Selected text:
The next property on Green Street to come into “play” very likely will be the dilapidated structure 20 Green. Before the house’s current fate as an exorbitantly priced piece of developable land, 20 Green Street was known as one of the nicest houses on the street, belonging to one Bertha Hill Brandon.
Bob Rivers calls Brandon an “original community activist.” She was a founder of the Friendship Club in 1932, from which Rivers received a scholarship. Affiliated with the NAACP, the group supported art, education, and other causes, sponsoring concerts by such artists as Duke Ellington and Paul Robeson.
The house at 20 Green had long been a boarding house. A Historical Society photograph of Booker T. Washington, president of the Tuskegee Institute, appears to show him outside the house. Brandon continued hosting lodgers, providing transitional housing for teachers and YMCA directors new to town.
The current owners of the long-vacant house are distant relatives of Brandon and live out of state. The next owner will have no choice but to work with the Historical Preservation Commission.

Saved entries:

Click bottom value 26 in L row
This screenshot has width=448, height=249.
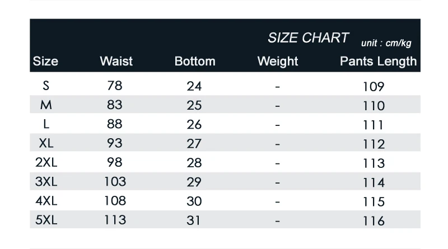(194, 124)
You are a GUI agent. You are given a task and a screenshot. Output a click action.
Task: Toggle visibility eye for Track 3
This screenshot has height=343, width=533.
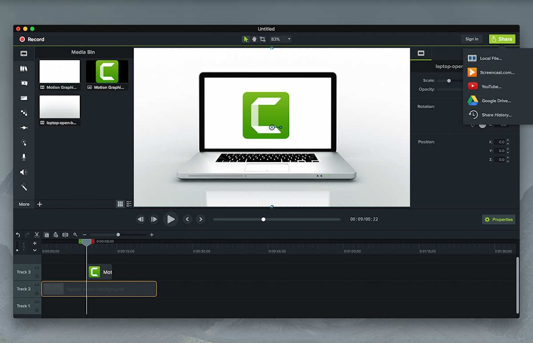37,268
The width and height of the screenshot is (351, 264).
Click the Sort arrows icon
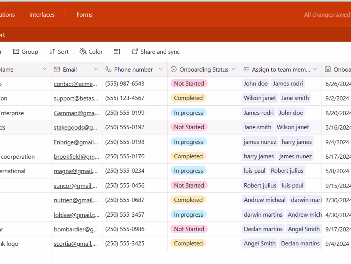[x=52, y=52]
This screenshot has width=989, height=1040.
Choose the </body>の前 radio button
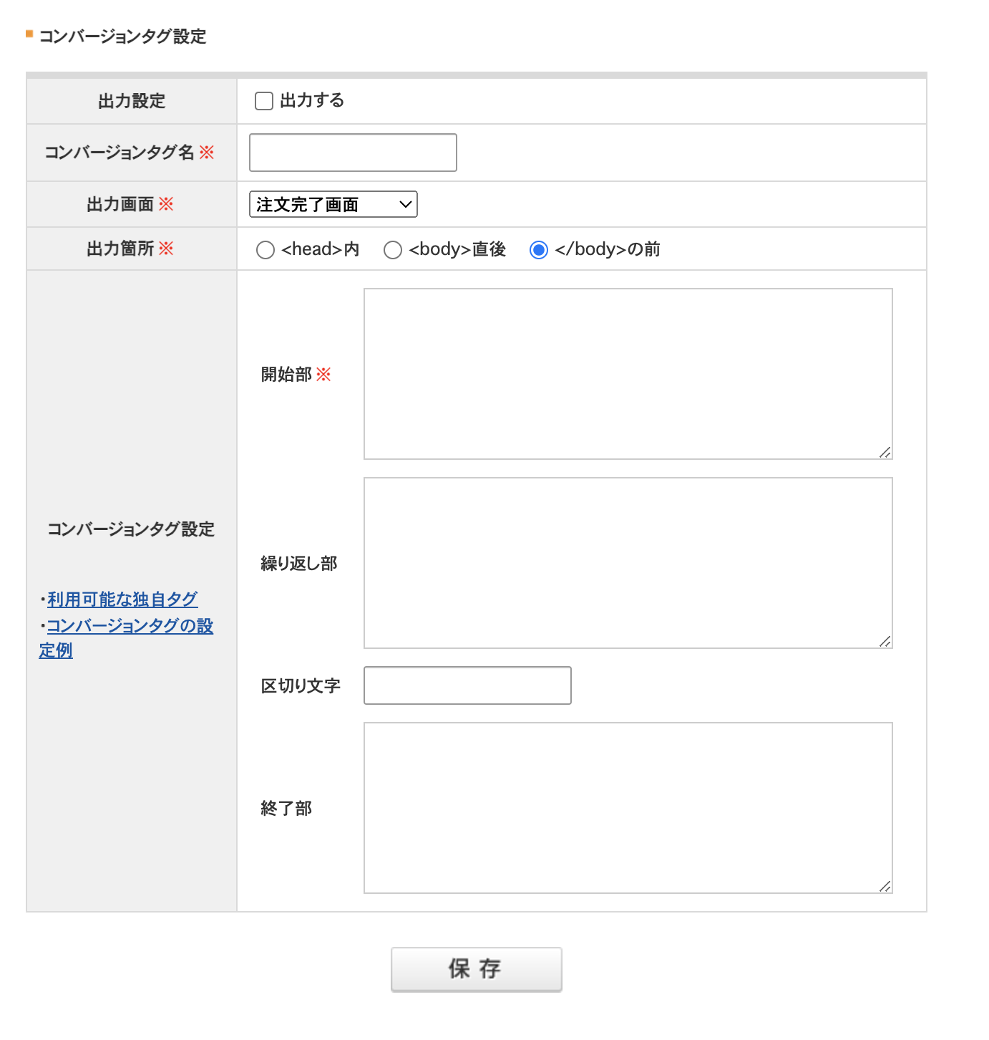[539, 250]
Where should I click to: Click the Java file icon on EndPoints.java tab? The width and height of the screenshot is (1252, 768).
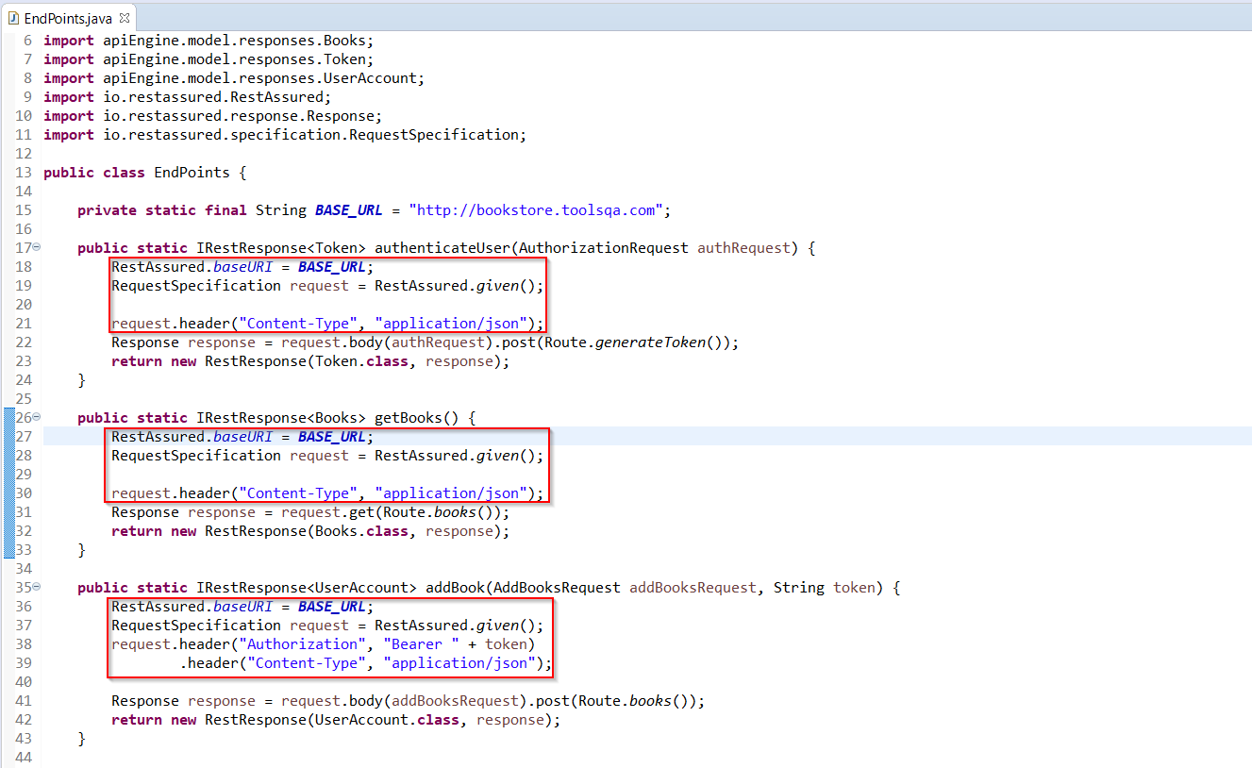coord(13,18)
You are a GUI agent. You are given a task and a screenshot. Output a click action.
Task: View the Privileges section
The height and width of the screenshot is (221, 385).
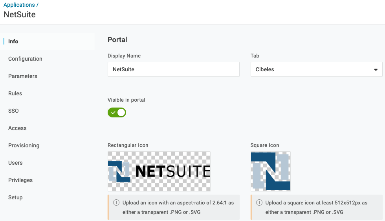[20, 180]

Exercise description: In the passage on 20 Green Street, condense the paragraph beginning "Bob Rivers calls Brandon" into a shorter version that keeps its main facts. The data is separate material from the passage on 20 Green Street.

Response to this task: Bob Rivers calls Brandon an "original community activist." In 1932 she helped found the Friendship Club, which gave Rivers a scholarship. The NAACP-affiliated group supported art, education, and other causes, sponsoring concerts by artists such as Duke Ellington and Paul Robeson.